- [Task brief]
The expected result is a verbatim repetition of the lines from the start of the entries through the line containing "Click the Имя row label", with the pictures removed.

====================

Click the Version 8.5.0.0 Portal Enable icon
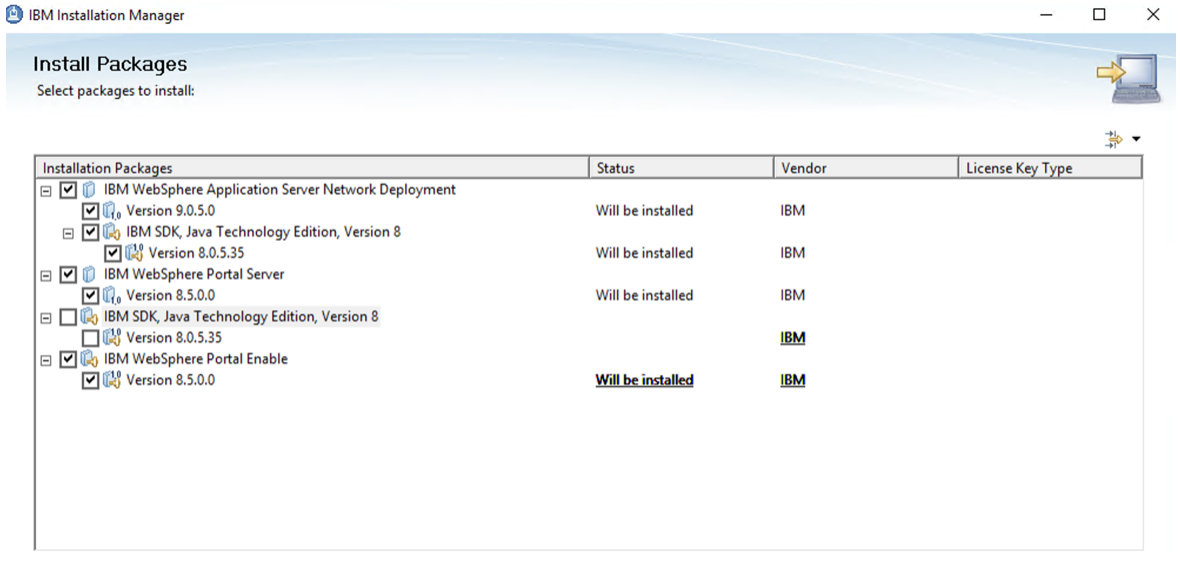 112,380
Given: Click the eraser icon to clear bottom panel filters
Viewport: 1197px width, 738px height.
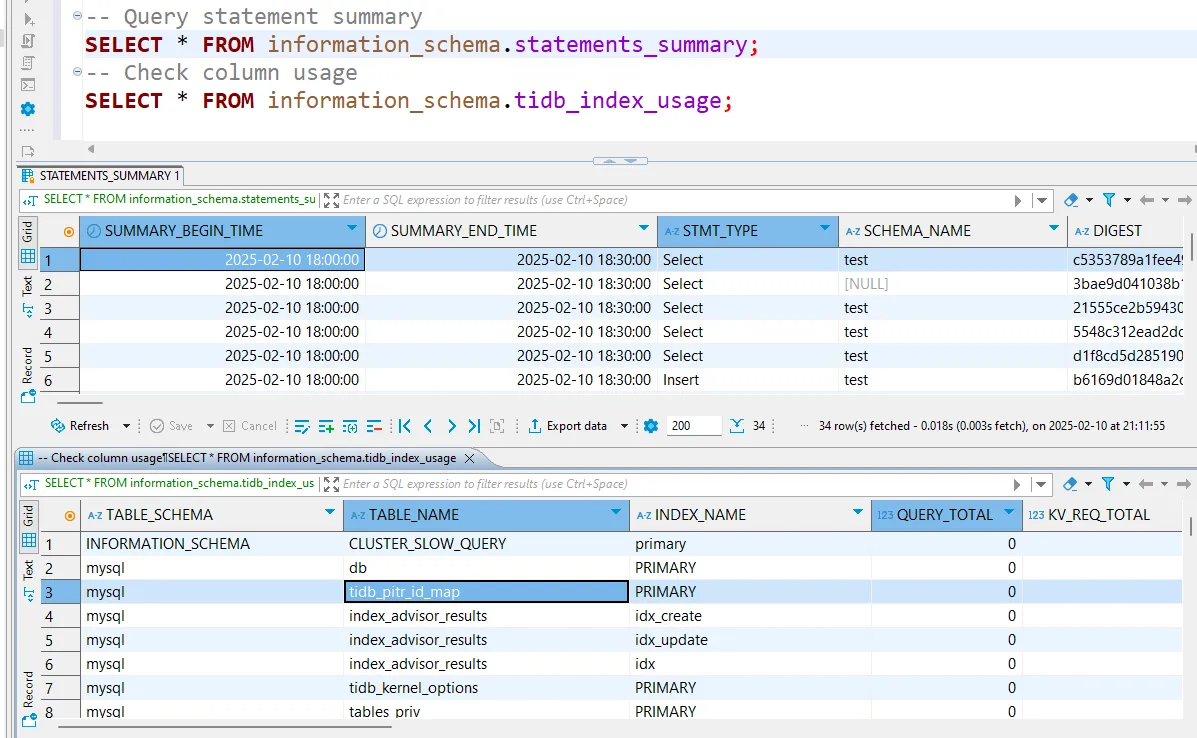Looking at the screenshot, I should click(1071, 484).
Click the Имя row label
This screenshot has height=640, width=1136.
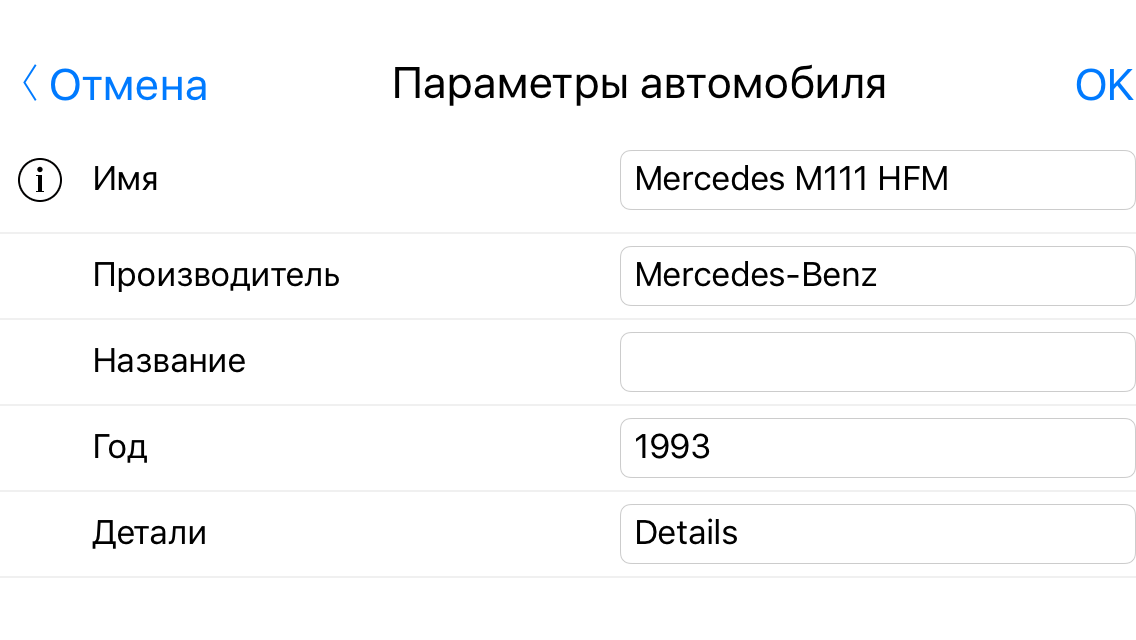point(125,179)
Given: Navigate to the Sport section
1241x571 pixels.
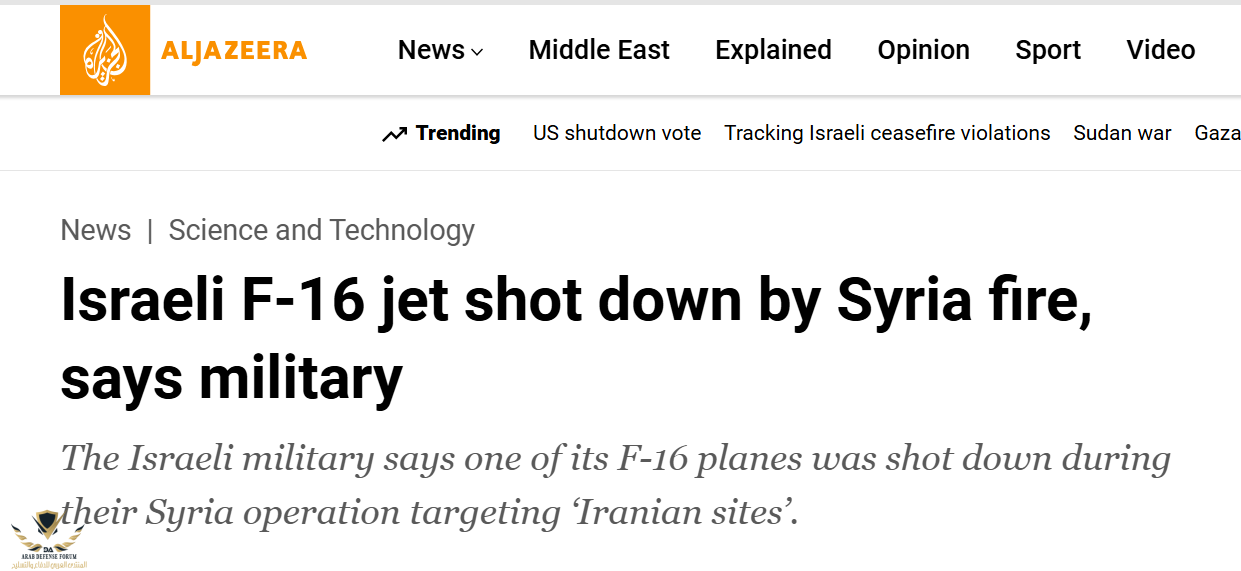Looking at the screenshot, I should click(1048, 50).
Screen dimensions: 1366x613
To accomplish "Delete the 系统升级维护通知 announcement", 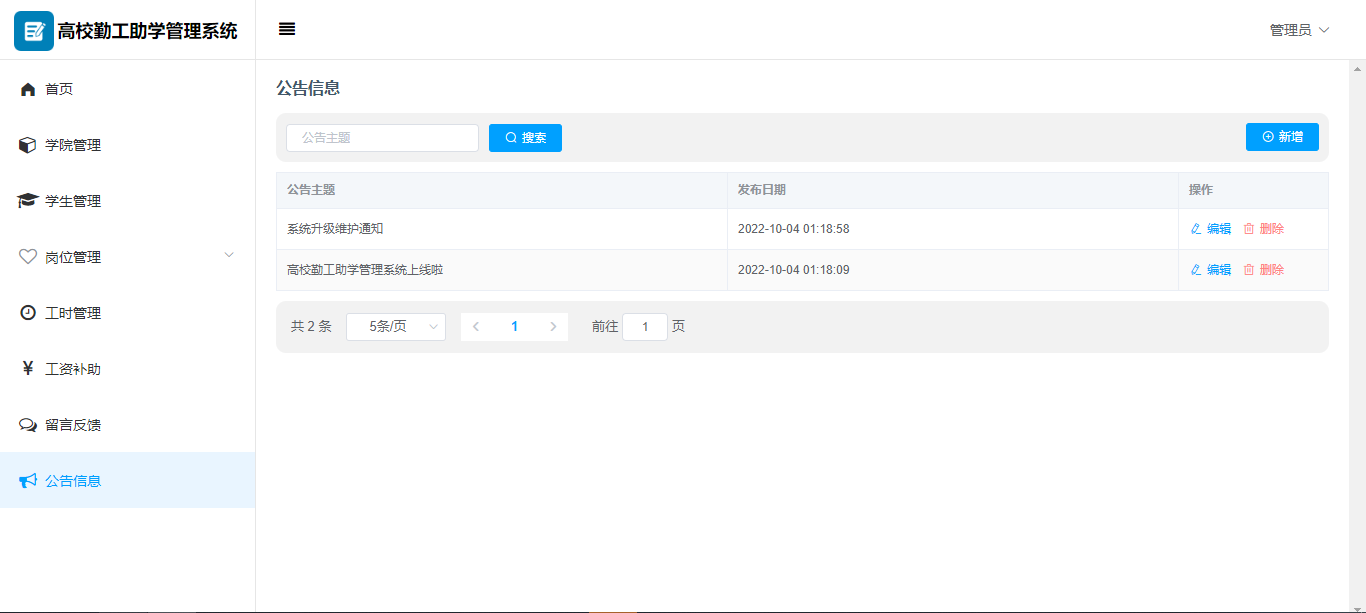I will (1264, 229).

====================

- [Task solution]
Click the Version 8.5.0.0 Portal Enable icon
 112,380
Given: Click the eraser icon to clear bottom panel filters
Viewport: 1197px width, 738px height.
Looking at the screenshot, I should click(1071, 484).
Click the Имя row label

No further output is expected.